[TASK DETAILS] Please revise the records below by replacing "At what coordinates should I click to accomplish" with "Where should I click to complete" wherever it occurs, leaving everything else unchanged.

[INFORMATION PROVIDED]

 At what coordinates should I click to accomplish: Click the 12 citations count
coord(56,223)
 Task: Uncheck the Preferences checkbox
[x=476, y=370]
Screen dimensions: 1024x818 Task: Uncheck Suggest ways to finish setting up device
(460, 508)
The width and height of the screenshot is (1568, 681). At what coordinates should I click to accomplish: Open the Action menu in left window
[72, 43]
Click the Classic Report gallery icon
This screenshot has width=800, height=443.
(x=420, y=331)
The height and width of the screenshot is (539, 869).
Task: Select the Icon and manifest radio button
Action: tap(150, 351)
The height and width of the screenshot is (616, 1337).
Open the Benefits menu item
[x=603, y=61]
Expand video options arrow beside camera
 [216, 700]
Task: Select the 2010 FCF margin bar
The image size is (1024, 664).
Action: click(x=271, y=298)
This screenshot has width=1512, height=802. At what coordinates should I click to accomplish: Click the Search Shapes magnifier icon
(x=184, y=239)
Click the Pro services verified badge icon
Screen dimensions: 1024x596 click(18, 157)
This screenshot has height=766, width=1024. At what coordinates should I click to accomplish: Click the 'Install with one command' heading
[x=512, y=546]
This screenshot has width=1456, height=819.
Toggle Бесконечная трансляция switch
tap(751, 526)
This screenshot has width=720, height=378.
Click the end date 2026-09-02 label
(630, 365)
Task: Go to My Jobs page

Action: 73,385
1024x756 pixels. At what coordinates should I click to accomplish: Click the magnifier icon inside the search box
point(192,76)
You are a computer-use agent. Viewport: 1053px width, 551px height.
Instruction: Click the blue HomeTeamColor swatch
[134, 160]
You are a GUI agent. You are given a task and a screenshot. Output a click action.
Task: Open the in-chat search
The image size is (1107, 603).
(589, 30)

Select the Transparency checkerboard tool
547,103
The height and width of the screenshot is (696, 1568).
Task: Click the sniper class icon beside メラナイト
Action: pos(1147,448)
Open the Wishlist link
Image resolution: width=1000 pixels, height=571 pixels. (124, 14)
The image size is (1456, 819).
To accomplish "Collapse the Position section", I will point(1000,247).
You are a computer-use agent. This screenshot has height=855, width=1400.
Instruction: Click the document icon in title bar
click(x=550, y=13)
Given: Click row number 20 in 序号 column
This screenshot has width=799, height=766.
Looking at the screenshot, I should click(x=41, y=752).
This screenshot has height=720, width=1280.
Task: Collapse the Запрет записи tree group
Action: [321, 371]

[SOLUTION FOR THIS EXERCISE]
 Where should I click to complete: Click the 12 citations count
coord(56,223)
 Task: Uncheck the Preferences checkbox
[x=476, y=370]
Screen dimensions: 1024x818 Task: Uncheck Suggest ways to finish setting up device
(460, 508)
The width and height of the screenshot is (1568, 681). Where should I click to complete: Open the Action menu in left window
[72, 43]
Click the Classic Report gallery icon
This screenshot has width=800, height=443.
(x=420, y=331)
The height and width of the screenshot is (539, 869).
Task: Select the Icon and manifest radio button
Action: tap(150, 351)
The height and width of the screenshot is (616, 1337).
Open the Benefits menu item
[x=603, y=61]
Expand video options arrow beside camera
 [216, 700]
Task: Select the 2010 FCF margin bar
The image size is (1024, 664).
Action: click(x=271, y=298)
This screenshot has width=1512, height=802. Where should I click to complete: Click the Search Shapes magnifier icon
(x=184, y=239)
Click the Pro services verified badge icon
Screen dimensions: 1024x596 click(18, 157)
This screenshot has height=766, width=1024. Where should I click to complete: Click the 'Install with one command' heading
[x=512, y=546]
This screenshot has width=1456, height=819.
Toggle Бесконечная трансляция switch
tap(751, 526)
This screenshot has width=720, height=378.
Click the end date 2026-09-02 label
(630, 365)
Task: Go to My Jobs page

Action: 73,385
1024x756 pixels. Where should I click to complete: Click the magnifier icon inside the search box
point(192,76)
You are a computer-use agent. Viewport: 1053px width, 551px height.
Instruction: Click the blue HomeTeamColor swatch
[134, 160]
You are a GUI agent. You are given a task and a screenshot. Output a click action.
Task: Open the in-chat search
The image size is (1107, 603).
(589, 30)

Select the Transparency checkerboard tool
547,103
The height and width of the screenshot is (696, 1568).
Task: Click the sniper class icon beside メラナイト
Action: pos(1147,448)
Open the Wishlist link
Image resolution: width=1000 pixels, height=571 pixels. (124, 14)
The image size is (1456, 819).
To accomplish "Collapse the Position section", I will point(1000,247).
You are a computer-use agent. This screenshot has height=855, width=1400.
Instruction: Click the document icon in title bar
click(x=550, y=13)
Given: Click row number 20 in 序号 column
This screenshot has width=799, height=766.
Looking at the screenshot, I should click(x=41, y=752).
This screenshot has height=720, width=1280.
Task: Collapse the Запрет записи tree group
Action: [321, 371]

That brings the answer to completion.